EXERCISE INPUT>
[Start of Attachment]
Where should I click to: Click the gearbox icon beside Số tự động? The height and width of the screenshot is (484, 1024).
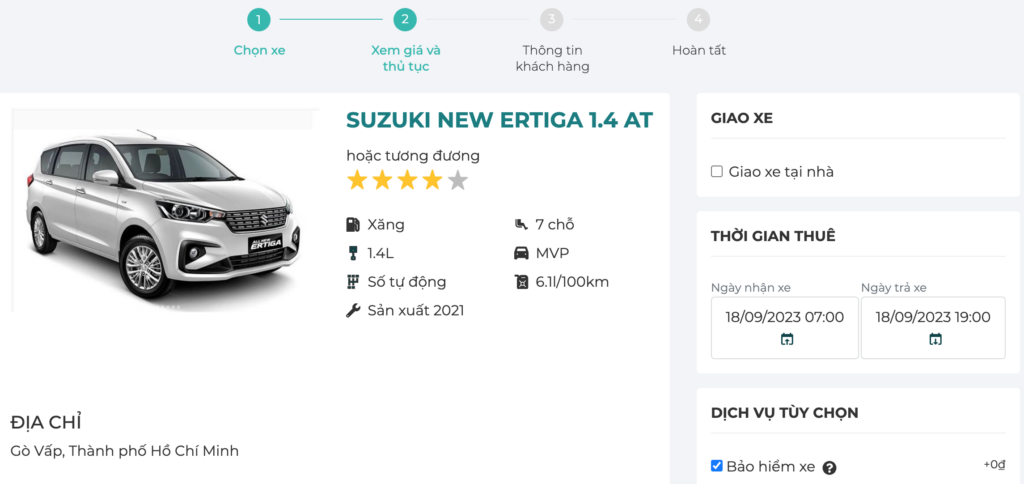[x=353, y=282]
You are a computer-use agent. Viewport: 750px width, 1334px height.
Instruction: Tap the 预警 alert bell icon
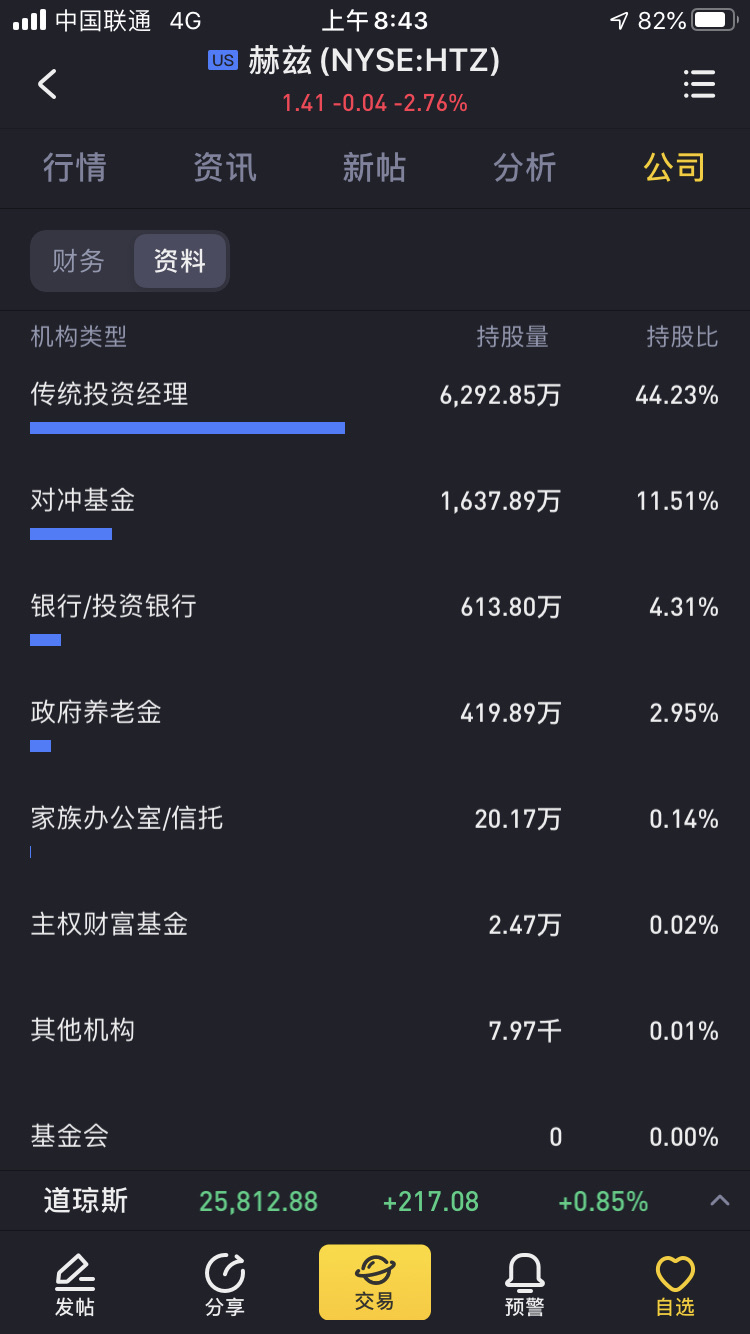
[End of Attachment]
[Start of Attachment]
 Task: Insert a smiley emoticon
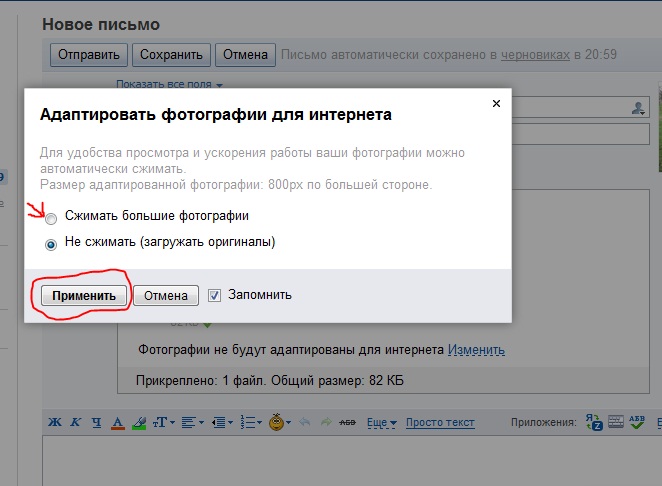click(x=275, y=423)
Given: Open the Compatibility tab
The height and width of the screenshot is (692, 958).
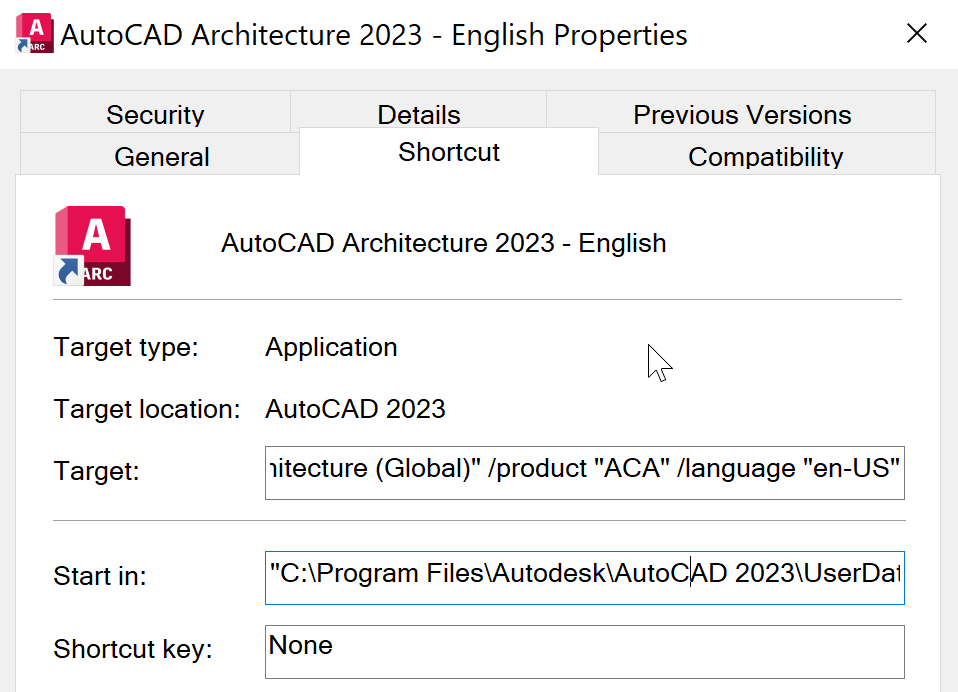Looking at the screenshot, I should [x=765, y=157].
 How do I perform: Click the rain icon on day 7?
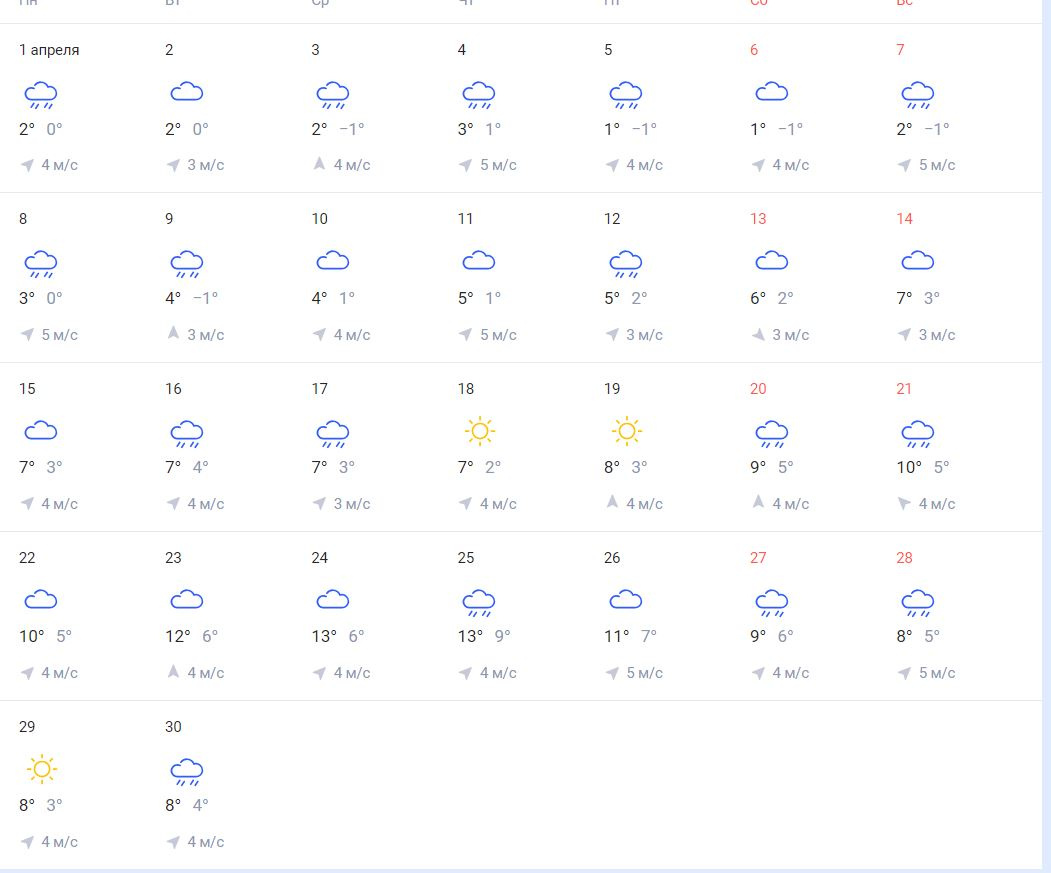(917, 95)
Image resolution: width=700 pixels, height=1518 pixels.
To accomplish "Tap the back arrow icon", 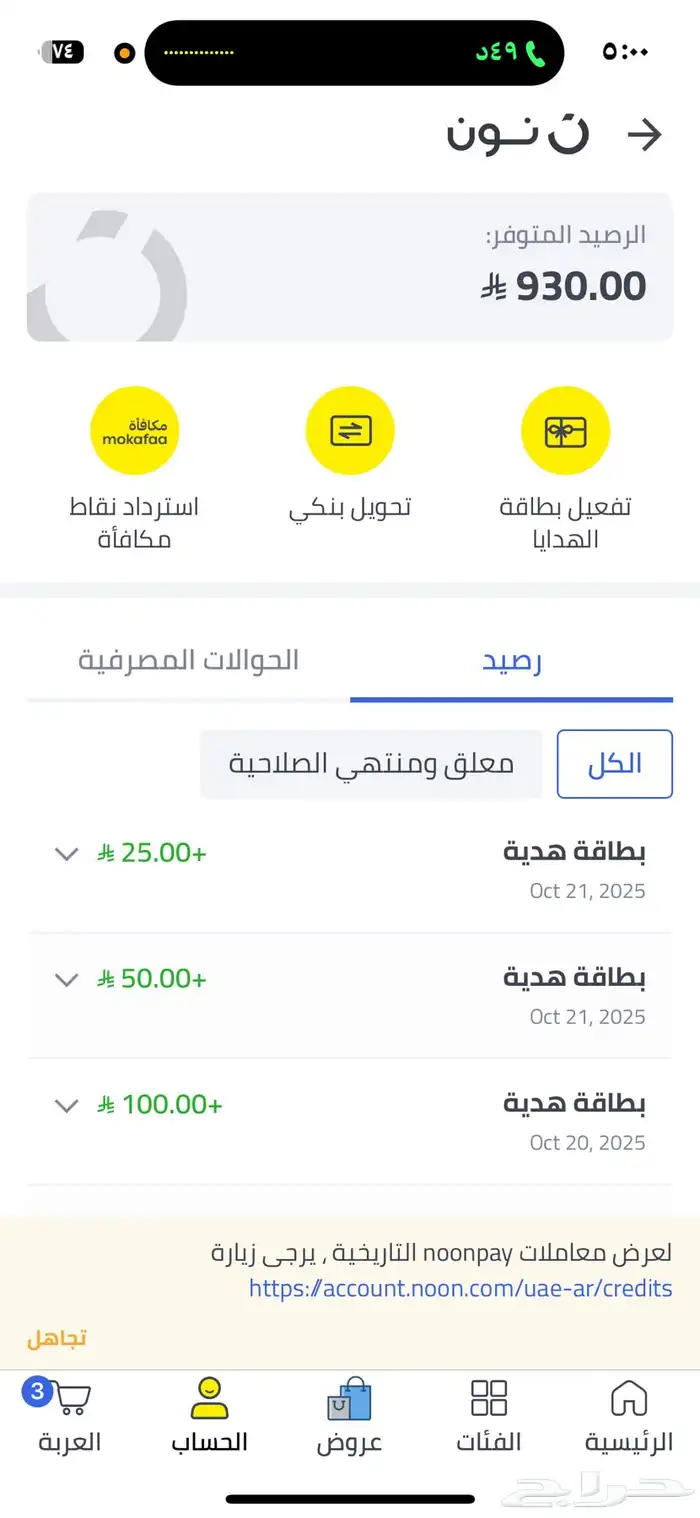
[End of Attachment]
[Start of Attachment]
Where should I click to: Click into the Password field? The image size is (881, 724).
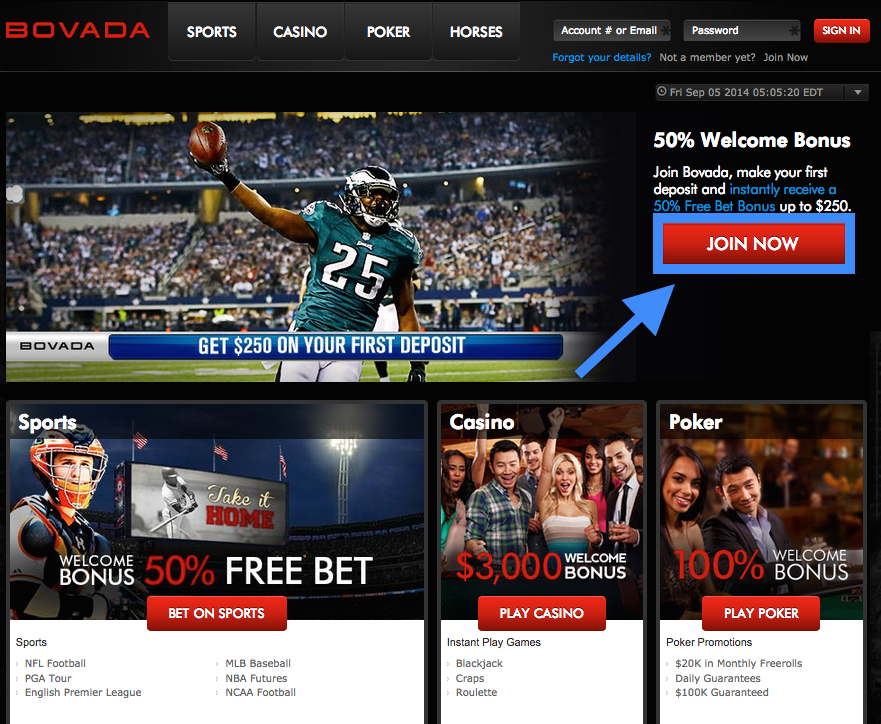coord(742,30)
[End of Attachment]
ASSIGNED TASK>
With the pictures omitted, print the lines above exactly, beginning at the line with "Where should I click to: Click the" and going on through the line with "Instruction: Tap the 预警 alert bell icon".

YOUR RESPONSE>
Where should I click to: Click the gearbox icon beside Số tự động? The height and width of the screenshot is (484, 1024).
[x=353, y=282]
You are a computer-use agent. Viewport: 750px width, 1334px height.
Instruction: Tap the 预警 alert bell icon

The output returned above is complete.